I'm 31 and have been single for four years. The problem is that I don't want to be single anymore. The figure alone -- four years! -- is horrible at the moment. From time to time, I have loved my "singlehood" (not even wanting someone to come near me) while other times I could die to be really, really close to someone.

I am great at coping on my own; I'm known to many as "I can do it myself" regarding absolutely everything. I have really started to like myself, which should help. Not like, "I'm perfect," rather "I'm tremendously not-so-perfect, but I love me because I'm me." I'm secure and safe. I'm doing quite all right financially and have a good job. In not-so-many words, there is nothing really wrong with me; I even look OK, but I don't seem to be able to get a date! I'd love for someone to ask me out, to show some interest in me, to seek my companionship -- anything -- but it doesn't seem to happen! (Not totally true. It has happened twice during these years, but I wasn't even remotely interested in any of these guys. Neither of them had a life of his own.)

Why is it that I attract almost no one, but, when I do, there isn't even the slightest tick? Is it that I'm "holding back" something? Am I scaring men off? If so, in what way? I know that, in many cases, people see me as a very steady and secure (far more so than I have ever felt) person. Also, I have never really been in love with someone -- never had the feeling of "Yes, I want to spend my life with you" -- although I have had longer relationships and been engaged (was awfully young at that time). I sometimes think that maybe I can't fall in love, and that that fact somehow shows? At the same time, there are many people in my life whom I love deeply and truly. Maybe you've got some tips on how to, like, create something?

--Anna-K


Dear Anna-K,

I know, it's a totally tough call. If we act like we need/don't need men, we scare them off.

So which is it gonna be?

Well, my guess is that for you -- much like for the Ya-Ya daughter above -- this whole thing needn't be at the level of "Woe is me; I cannot love." Of course, once you start measuring singleness in years, you do start measuring hopelessness in...Ya-Ya daughters. Of course it smarted that those two guys didn't spark. Of course you want the next one to be "Yesss!" or nothing. But at the risk of saying, "Aw, sport, you just haven't met the right guy!" ... well, you just haven't met the right guy. It's not that you can't fall in love, it's that you couldn't have fallen in love with anyone so far.
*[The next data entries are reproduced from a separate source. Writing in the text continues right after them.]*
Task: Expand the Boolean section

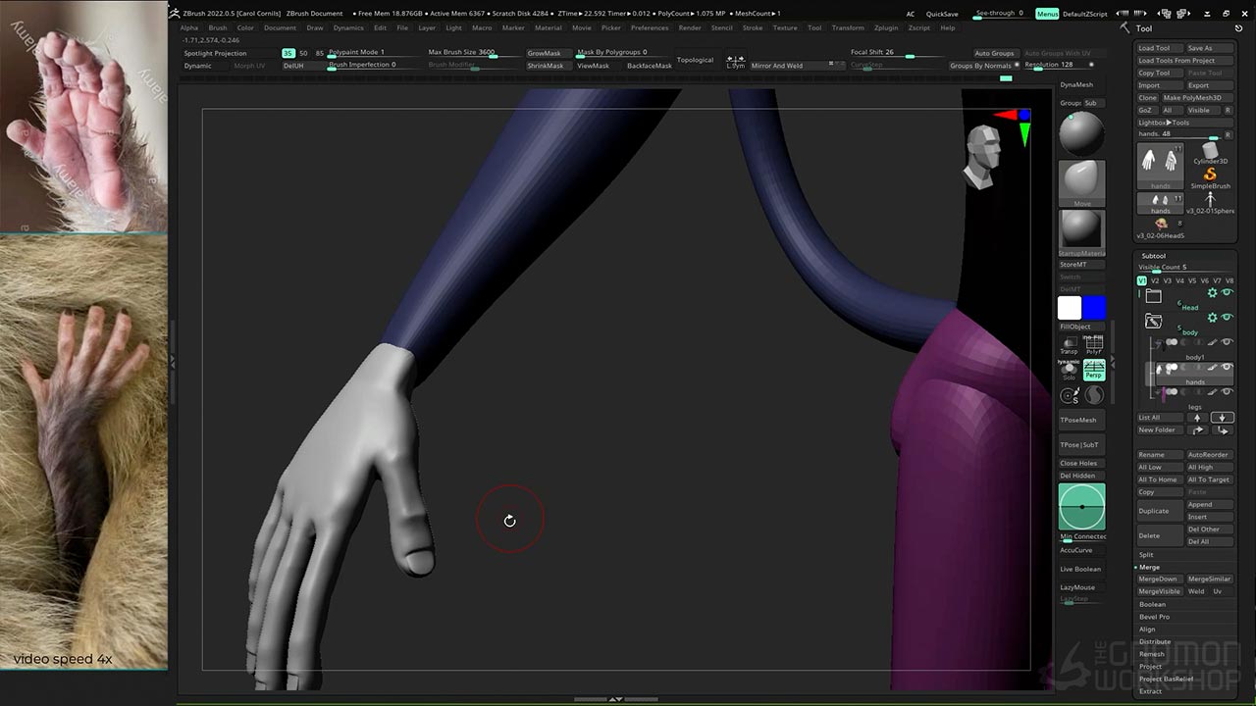Action: point(1152,604)
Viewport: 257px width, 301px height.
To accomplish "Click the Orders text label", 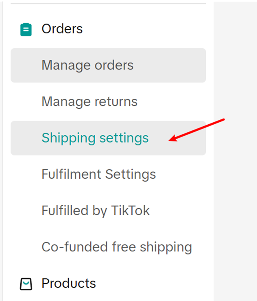I will click(62, 29).
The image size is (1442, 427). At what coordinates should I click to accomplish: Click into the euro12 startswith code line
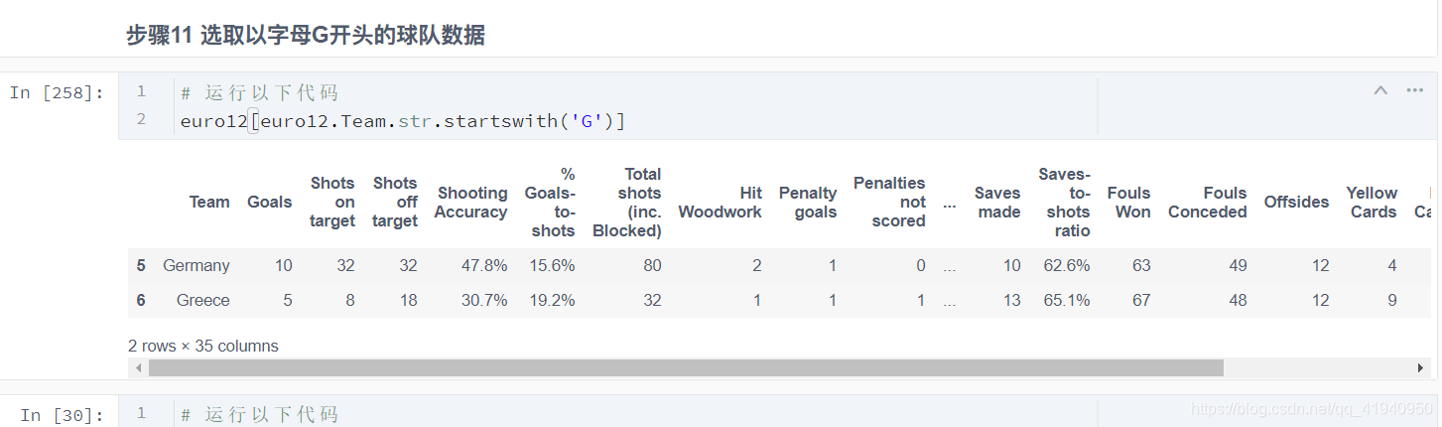click(403, 122)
Which means, by the way, that you're doing better than you think. Many people who say they "could die to be really, really close to someone" go ahead and date people "without the slightest tick" just to go through the closeness motions. You didn't; you don't. Excellent etiquette! This bodes well.

So what you need to understand is that someone who can stand on her own two feet can also fall. The only thing that will show, Anna-K, is your thinking you "can't fall in love." You can step back and let someone with a life of his own say "Here, let me get that," not because you need it, but because he wants to. Also, if someone piques your interest, take it easy: all you need to look for -- at first -- is that "Yes, I want to spend my Happy Hour with you" feeling; maybe you could pipe up and ask him? That counts as "doing it yourself." If there's anything you're holding back, Anna, it's those polite invitations. Simple -- and creative -- as that.